If American political elites truly wished to deal with the deficit, they wouldn’t be protecting the multi-trillion dollar Bush tax cuts—tax cuts with no actual value to society—while proposing cutting millions of dollars from the school lunch program. The only possible justifications for such budget choices are either absolute ignorance of economics or a desire to protect the elites at the detriment of everybody else. Any programs not benefiting the American elite are being cut, just so that the elites are not forced to support anybody else in society and to free up even more money to give to them through tax cuts (ex. the Ryan Budget).

Characteristic #4: Dissent from the status-quo is squashed by institutions of the state

Since a kleptocracy’s goal is to pander to the interests of an elite few, any dissent by the public is automatically portrayed as extreme, delegitimized and suppressed. Kleptocrats don’t care about the opinions of their citizens, nor do they wish for people to get organized in order to protect their interests. Any such dissent has the potential to disrupt the status quo, thus reducing personal profits by the kleptocrat or even resulting in an overthrow of the kleptocracy. In order to suppress uprising, kleptocrats will often utilize a combination of media control and police force in order to disrupt protesters and prevent the average citizens from becoming mobilized.

The reaction to the “Occupy” movement by American police forces and federal agencies has illustrated just how a kleptocracy will deal with protests against the status quo. Regardless of ones’ opinions on protest movements—like the Occupy Movement—it is absolutely inarguable that they have the right to assemble and protest in the United States. Regardless of the constitutional protections on their ability to protest, the Occupy movement spreads a message which is very inconvenient to kleptocratic elites, thus elites dedicated a significant amount of effort into attacking the Occupiers.

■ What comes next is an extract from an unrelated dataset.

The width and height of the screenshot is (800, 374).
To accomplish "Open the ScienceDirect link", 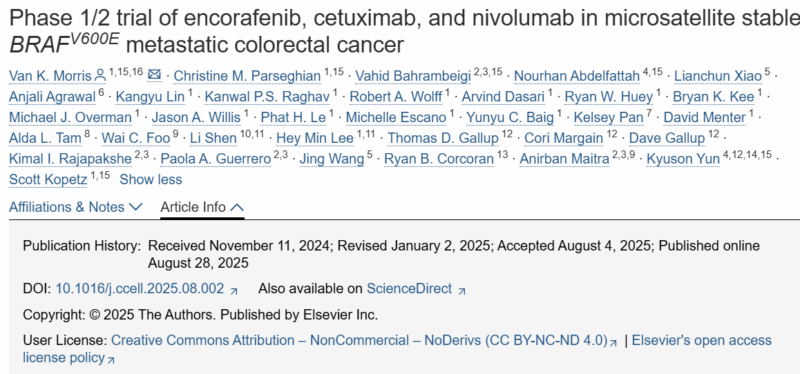I will point(409,289).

At the outset of the Occupy Movement, the mainstream media either refused to cover the protests or covered them in a dismissive manner. Common memes that were used to attack the Occupiers included calling them “dirty hippies”, “bums”, “unfocused”, or disorganized and not having a coherent message. Media corporations are often controlled by the very elites who control politics, so it is well within these elites’ power to affect media coverage.

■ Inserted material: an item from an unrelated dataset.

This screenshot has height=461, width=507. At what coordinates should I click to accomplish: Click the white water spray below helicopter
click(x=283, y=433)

In concert with the media blackout on the Occupy Movement, police and federal law enforcement agencies were tasked with suppressing the occupations. The Occupiers faced numerous mass-arrests and police harassment in cities across the country; these arrests were coordinated across cities by federal agencies, despite the fact that there was no justification for such federal involvement.

In modern America, protests which challenge the status quo are constantly harried by federal and state interference. In essence, protest is allowed only if it supports or does not threaten the interests of those in power (ex. abortion protests are okay because they don’t attack the moneyed elite).  

Conclusion

In the new American kleptocracy, elites are given every economic advantage and have near-absolute control over policy. Public policy is becoming increasingly tailored to the benefit of the elite kleptocrats, and the rest of society is left to suffer the consequences of neglect. Unless we do something to change the current path of our country, we are facing a situation where our country will become little more than a field for the wealthy to harvest and our citizens little more than serfs, indentured to those with all of the power in society.